The Chinese diver finished second. Daley was such a happy bronze medalist that both he and a bunch of his friends on Great Britain’s diving squad celebrated by jumping into the pool. Duke’s Nick McCrory, who had teamed with Boudia for a bronze medal in 10-meter synchronized diving earlier in these Olympics, was ninth.
Ten years ago, when Boudia was first learning to dive, he would sometimes climb the 33 feet to the top and climb back down again. “You have to be crazy to jump off a three-story building and dive at 35 mph,” he said Saturday night.
Boudia, now a 23-year-old communications major at Purdue, first got brave enough to do flips and somersaults off the big board by drawing stick figures of each maneuver while he was supposed to be paying attention to his ninth-grade classes.
He was able to manage his fear by mapping out dives in that way, but said he didn’t totally conquer it until after he represented the U.S. in his first Olympics in 2008, finishing fifth in one event and 10th in another. After that, Boudia began seeing a sports psychologist who helped him, and he said his faith in God deepened and helped to stabilize him mentally.
Boudia nearly didn’t have a chance at his upset at all. On Friday night in the preliminaries, he was terrible. The field was cut that night from 32 divers to 18. Boudia finished 18th, barely scraping into the Saturday morning semifinals.
But the scores are wiped away after each round. Boudia was much better in the Saturday morning semifinals, finishing third behind the two Chinese divers.
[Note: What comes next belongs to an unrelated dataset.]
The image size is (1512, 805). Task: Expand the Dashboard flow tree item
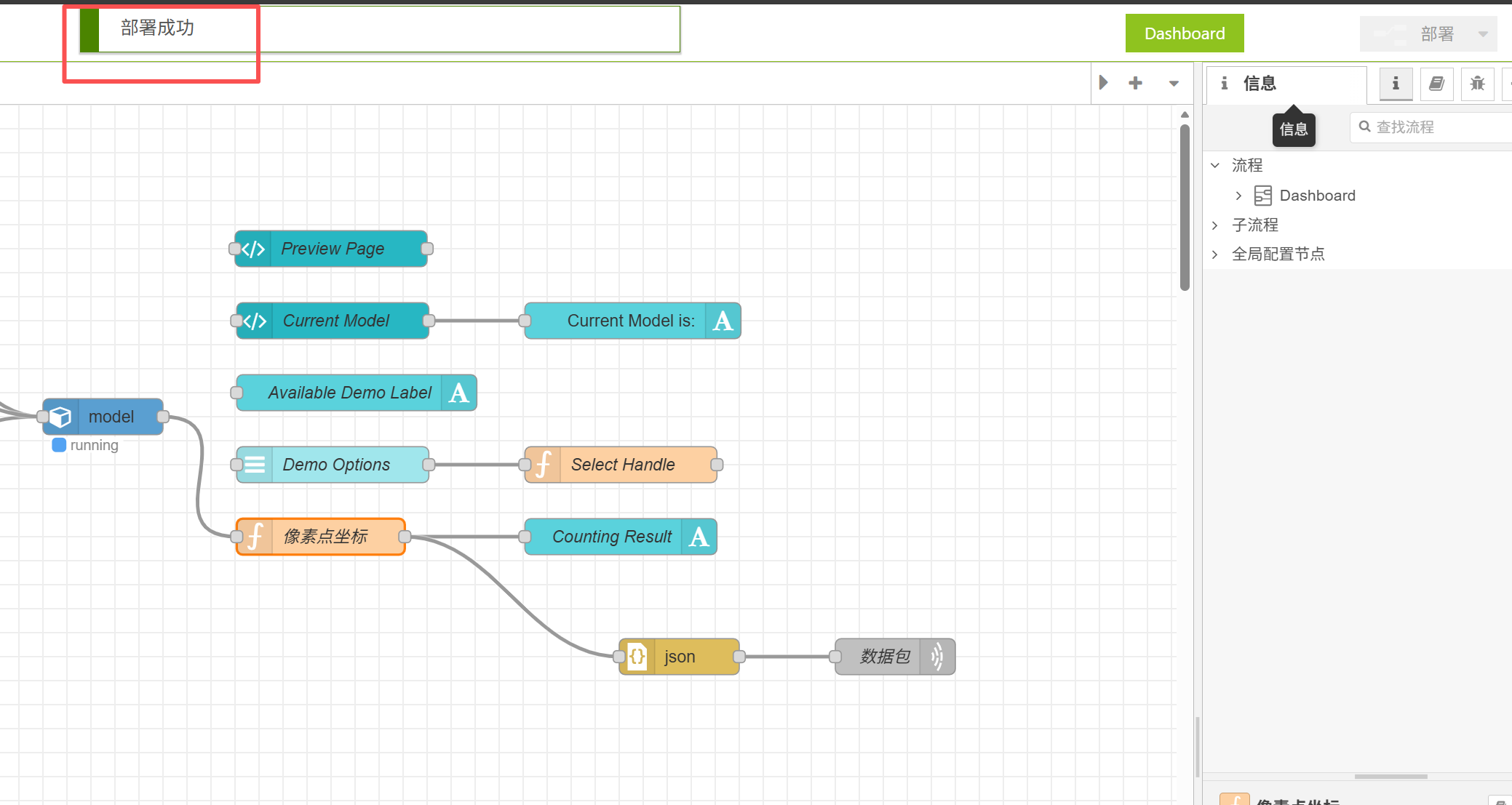(x=1238, y=196)
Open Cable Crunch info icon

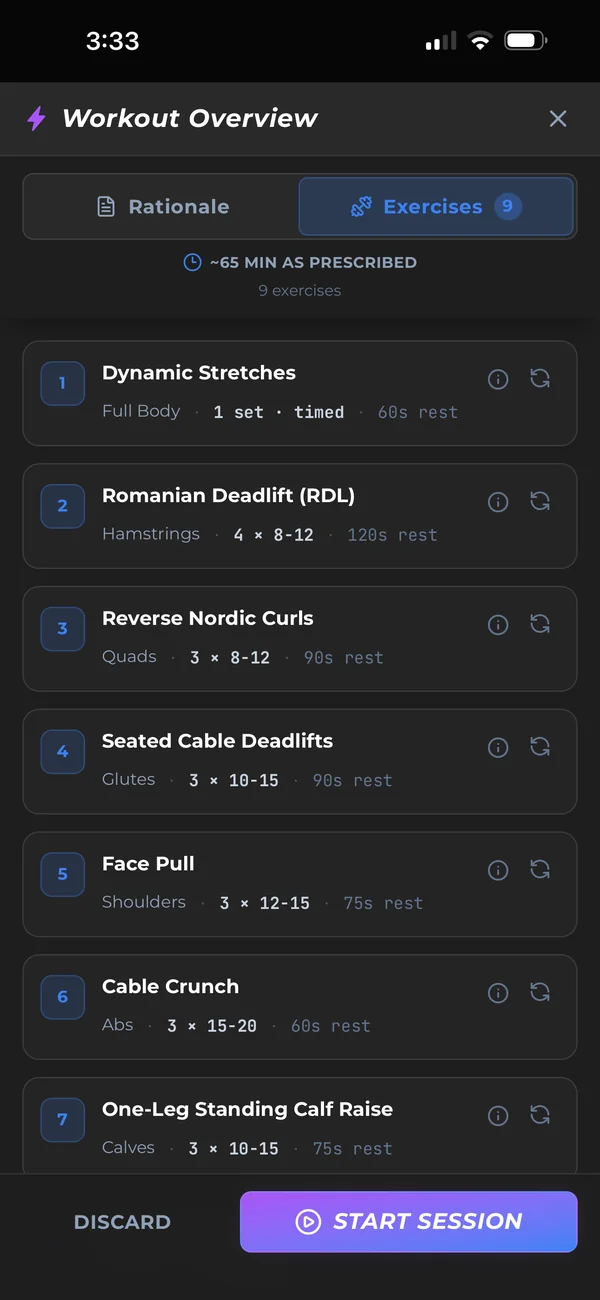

China is diving’s version of the New York Yankees – if the Yankees were better. A sports reporter from the China Daily newspaper had bemoaned the fact in print that out of the seven diving events already held at these Olympics, China had won only six gold medals. Losing out on another gold would be unacceptable, the journalist concluded, writing that “six gold medals is like losing.”
But Chinese diver Lin Yue badly missed a dive early in the competition, knocking him out of medal contention. Daley got a rare “re-dive” on his first attempt after saying all the photo flashes from the sold-out crowd bothered him. “I wouldn’t have won the bronze medal without that,” Daley said.
By pre-determined order, Boudia followed Daley after every dive, usually while the crowd was still on its feet cheering its favorite son.
“I’m so glad I went after him,” Boudia said. “I’m an adrenaline junkie. Diving after Tom Daley and having 18,000 people erupt in the stands – my heart was racing. I was having so much fun out there.”
In the final round, Boudia, Daley and Qiu were far ahead of the other nine divers in the final. They would finish 1-2-3, but in which order?
Daley knew he was at a disadvantage, however. Divers can set up the order of their dives at their own discretion, and his final dive had a smaller degree of difficulty, making it harder for him to get a high score.
He scored just over 90 points. Then came Boudia, doing a back 2 ½ somersault with 2 ½ twists. He had purposely not looked at the scoreboard, so he didn’t know if he was ahead or behind.
“When I saw they were all pretty much tied going into the last dive, I knew David was going to end up on top,” McCrory, his diving partner, said. “Put him in that position, he’ll hit that dive… He dove out of his mind tonight.”
On Boudia’s final dive, he scored 102.60 – the best of the evening. The Chinese diver had a chance to tie or surpass him, but fell just short on exactly the same dive with a score of 100.80 – the second-highest score of the evening.
Boudia said the moment, as great as it was, would only be the second-best of his 2012. He gets married in October, and that will trump it, he feels sure.
But it was still quite a night. “It’s so surreal right now,” Boudia said. “I can’t believe I’m an Olympic champion.”